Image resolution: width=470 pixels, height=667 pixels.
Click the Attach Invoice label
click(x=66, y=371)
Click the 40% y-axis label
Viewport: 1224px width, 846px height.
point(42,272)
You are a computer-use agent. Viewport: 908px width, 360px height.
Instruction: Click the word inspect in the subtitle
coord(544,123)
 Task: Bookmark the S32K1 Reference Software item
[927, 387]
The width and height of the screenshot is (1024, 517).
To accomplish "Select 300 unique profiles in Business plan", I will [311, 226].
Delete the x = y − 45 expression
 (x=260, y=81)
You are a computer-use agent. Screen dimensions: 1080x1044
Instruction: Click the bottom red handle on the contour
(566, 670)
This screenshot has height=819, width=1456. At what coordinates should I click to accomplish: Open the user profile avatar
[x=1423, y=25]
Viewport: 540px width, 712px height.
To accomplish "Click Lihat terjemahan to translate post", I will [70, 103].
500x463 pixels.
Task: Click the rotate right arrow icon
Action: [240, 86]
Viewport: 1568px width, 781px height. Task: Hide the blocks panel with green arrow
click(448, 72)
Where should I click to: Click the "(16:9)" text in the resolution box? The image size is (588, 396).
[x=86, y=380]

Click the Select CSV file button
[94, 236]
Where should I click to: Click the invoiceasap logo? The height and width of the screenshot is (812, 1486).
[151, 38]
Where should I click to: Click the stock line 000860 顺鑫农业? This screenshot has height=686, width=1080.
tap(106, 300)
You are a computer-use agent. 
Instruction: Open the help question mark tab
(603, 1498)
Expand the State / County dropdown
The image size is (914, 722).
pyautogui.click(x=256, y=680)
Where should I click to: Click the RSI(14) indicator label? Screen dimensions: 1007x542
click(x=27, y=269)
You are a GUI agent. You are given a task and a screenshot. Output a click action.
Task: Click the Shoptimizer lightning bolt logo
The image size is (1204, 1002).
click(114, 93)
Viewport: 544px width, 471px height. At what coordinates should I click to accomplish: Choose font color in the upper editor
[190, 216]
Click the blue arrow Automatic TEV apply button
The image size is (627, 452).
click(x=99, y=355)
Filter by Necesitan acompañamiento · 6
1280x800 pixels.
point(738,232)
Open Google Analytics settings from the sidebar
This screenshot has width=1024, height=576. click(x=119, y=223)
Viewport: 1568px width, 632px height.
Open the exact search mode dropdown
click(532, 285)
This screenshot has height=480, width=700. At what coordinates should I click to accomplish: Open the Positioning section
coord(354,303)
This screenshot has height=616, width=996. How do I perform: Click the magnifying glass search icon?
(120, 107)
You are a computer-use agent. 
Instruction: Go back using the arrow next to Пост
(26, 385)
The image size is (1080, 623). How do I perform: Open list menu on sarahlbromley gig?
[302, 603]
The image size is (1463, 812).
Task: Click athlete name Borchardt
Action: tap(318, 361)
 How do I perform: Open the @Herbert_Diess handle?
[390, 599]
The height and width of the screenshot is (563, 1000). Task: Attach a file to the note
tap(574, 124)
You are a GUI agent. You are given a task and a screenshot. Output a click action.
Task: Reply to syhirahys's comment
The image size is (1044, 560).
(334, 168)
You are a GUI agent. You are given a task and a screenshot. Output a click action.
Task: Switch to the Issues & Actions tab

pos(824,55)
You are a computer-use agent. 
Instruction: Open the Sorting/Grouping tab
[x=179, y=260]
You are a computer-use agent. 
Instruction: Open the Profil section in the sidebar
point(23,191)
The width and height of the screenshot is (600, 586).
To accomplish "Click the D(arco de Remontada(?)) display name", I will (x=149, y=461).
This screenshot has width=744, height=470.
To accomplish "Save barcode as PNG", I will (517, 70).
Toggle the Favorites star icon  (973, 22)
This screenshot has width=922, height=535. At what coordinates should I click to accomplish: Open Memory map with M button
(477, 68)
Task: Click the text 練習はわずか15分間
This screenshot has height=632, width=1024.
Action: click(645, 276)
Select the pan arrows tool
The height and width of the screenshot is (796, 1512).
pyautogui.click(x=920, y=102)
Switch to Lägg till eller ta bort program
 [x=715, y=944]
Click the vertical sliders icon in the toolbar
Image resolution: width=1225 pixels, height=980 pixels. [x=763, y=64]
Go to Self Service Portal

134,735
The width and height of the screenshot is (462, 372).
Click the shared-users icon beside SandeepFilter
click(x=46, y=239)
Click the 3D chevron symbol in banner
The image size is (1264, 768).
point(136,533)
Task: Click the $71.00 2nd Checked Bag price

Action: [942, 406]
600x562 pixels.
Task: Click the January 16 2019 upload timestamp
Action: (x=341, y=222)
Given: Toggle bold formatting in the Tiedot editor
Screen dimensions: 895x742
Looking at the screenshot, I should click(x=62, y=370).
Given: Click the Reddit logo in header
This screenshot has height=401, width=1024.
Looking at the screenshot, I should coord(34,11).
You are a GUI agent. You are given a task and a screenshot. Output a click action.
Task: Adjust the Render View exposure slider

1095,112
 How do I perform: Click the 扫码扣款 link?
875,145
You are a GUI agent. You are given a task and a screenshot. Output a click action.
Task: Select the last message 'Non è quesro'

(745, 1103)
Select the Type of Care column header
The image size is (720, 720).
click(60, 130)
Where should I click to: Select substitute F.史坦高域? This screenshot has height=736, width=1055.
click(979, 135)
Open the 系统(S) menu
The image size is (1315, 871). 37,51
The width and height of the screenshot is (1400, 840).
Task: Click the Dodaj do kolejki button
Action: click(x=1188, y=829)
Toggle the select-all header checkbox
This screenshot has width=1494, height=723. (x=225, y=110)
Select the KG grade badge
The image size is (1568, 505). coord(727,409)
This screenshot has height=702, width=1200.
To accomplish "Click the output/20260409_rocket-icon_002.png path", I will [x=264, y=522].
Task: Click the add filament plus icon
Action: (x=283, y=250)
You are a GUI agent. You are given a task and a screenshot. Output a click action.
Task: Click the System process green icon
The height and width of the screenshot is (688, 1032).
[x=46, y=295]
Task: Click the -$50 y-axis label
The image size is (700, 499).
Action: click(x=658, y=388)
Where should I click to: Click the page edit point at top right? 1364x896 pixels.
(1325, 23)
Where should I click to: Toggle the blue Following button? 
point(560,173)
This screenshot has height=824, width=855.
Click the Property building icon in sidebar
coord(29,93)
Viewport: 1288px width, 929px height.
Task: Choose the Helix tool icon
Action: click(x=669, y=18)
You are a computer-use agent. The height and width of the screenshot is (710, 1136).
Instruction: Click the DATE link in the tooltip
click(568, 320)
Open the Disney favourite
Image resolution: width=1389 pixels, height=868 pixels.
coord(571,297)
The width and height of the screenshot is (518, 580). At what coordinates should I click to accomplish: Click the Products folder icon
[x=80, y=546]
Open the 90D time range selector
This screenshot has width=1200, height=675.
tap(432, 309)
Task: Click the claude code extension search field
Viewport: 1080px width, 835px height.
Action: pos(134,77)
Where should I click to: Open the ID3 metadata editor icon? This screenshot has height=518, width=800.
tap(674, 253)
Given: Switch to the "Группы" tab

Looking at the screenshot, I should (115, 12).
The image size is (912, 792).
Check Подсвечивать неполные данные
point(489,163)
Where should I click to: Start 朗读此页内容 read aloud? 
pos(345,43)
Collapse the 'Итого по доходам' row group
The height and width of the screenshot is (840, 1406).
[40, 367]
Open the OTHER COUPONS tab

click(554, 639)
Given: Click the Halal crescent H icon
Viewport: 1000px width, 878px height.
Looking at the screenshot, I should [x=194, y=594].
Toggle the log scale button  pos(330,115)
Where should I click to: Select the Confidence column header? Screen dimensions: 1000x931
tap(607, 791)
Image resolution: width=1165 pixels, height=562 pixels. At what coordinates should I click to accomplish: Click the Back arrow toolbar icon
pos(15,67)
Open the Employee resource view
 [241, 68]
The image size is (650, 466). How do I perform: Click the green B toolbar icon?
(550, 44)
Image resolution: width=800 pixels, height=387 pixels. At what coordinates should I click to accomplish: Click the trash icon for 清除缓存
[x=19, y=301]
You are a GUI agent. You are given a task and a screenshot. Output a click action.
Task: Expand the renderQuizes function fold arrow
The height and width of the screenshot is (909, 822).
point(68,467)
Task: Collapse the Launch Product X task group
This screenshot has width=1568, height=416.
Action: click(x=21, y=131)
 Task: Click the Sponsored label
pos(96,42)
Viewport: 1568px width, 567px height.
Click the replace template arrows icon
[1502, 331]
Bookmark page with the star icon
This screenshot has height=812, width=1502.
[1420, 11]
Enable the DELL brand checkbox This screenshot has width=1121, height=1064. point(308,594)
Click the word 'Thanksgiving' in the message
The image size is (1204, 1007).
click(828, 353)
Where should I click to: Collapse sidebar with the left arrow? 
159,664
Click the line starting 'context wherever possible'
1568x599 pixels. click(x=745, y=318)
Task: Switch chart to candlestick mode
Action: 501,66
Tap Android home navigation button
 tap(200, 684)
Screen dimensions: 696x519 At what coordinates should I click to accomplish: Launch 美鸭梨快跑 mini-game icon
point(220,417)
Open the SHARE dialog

____________________

Find the word "axis" in the listing and copy each line that contains it.

Click the 40% y-axis label
Task: Click the -$50 y-axis label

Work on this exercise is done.